Plotting the Distribution of Sample Mean

We plot the distribution of Sample Mean of Exponential Random Variable.

data<-data.frame(sample_mean)
distb_plot<-ggplot(data)+stat_bin(aes(x=data,y=..density..),fill="salmon")
distb_plot<- distb_plot+ geom_vline(aes(xintercept = xbar, colour = "sample"))
distb_plot<- distb_plot + geom_vline(aes(xintercept = pop_mean, colour = "theoretical"))
distb_plot<-distb_plot + labs(title="Distribution of Sample Mean",x="Sample Means",y="Density")
distb_plot

## Don't know how to automatically pick scale for object of type data.frame. Defaulting to continuous.

## `stat_bin()` using `bins = 30`. Pick better value with `binwidth`.

We see that the sample mean is 5.033948 while the population mean is 5. As seen in the histogram, the sample mean of the average exponentials (red vertical line) is very close to the theoretical mean of an exponential distribution (blue vertical line).

Also the sample variance is found to be 0.6070127, which is very close to population variance that is 0.625.

Examining Normality of Distribution of Sample Mean

Here, we wish to show that due to the Central Limit Theorem, the distribution of Sample Mean of Exponential Random Variables becomes asymptotically Standard Normal.

distb_plot<- distb_plot + stat_function(fun = dnorm, args = list(mean = xbar, sd = sqrt(sample_var)), color = "blue", size = 2.0)
distb_plot <- distb_plot + stat_function(fun = dnorm, args = list(mean = pop_mean, sd = sqrt(pop_var)), colour = "green", size = 2.0)
distb_plot

## Don't know how to automatically pick scale for object of type data.frame.

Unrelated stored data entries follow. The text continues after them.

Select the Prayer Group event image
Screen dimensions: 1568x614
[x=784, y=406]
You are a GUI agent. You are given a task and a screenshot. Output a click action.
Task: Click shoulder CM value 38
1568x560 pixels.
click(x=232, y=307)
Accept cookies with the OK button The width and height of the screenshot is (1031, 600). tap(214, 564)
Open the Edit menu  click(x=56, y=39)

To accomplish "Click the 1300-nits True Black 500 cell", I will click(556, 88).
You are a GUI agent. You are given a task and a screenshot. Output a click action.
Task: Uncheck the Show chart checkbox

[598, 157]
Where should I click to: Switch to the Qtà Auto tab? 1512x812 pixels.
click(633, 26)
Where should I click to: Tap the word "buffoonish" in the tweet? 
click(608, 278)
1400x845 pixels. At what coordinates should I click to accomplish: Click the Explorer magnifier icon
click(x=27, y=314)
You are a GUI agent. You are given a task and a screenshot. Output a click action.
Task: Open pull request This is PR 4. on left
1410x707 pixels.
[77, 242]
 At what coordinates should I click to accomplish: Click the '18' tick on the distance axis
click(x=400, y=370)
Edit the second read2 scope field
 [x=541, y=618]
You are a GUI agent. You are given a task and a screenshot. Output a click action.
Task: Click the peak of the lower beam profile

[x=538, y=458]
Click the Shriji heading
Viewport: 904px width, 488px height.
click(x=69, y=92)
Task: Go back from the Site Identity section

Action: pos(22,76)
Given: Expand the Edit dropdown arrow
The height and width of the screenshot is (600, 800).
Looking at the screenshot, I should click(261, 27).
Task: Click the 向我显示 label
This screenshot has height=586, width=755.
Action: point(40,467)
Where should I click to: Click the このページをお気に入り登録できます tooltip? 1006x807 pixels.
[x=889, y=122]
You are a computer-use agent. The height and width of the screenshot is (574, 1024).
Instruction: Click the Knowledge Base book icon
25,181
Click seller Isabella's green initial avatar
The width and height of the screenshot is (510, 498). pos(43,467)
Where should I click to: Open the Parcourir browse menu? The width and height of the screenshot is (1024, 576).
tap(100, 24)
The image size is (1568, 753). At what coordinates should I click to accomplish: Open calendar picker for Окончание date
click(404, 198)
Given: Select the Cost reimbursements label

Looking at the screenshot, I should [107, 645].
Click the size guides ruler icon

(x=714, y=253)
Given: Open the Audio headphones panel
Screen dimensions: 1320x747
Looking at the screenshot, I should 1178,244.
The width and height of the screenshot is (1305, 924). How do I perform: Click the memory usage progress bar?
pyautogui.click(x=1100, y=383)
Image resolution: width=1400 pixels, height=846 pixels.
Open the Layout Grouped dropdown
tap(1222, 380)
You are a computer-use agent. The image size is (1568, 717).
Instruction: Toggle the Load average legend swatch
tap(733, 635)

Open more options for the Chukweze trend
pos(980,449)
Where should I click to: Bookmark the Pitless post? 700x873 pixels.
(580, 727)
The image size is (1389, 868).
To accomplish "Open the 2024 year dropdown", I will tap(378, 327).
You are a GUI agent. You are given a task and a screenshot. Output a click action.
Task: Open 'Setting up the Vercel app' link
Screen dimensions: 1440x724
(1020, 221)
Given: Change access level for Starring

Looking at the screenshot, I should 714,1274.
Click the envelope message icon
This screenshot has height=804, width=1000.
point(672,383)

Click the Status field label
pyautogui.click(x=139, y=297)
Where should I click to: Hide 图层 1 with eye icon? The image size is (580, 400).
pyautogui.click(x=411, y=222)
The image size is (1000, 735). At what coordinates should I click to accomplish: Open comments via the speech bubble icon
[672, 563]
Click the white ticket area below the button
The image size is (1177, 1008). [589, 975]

Defaulting to continuous.

## `stat_bin()` using `bins = 30`. Pick better value with `binwidth`.

The above plot shows that density curve of Sample Mean (blue curve) almost coincides with the density of Standard Normal Distribution (red curve). This indicates that the distribution is asymptotically Normal.

Morever, the closeness of Sample and Population Parameters confirm this notion.

Conclusion

We find that after running 1000 simulations of average of 40 Exponential Random Variables, the distribution of Sample Mean becomes asymptotically Normal.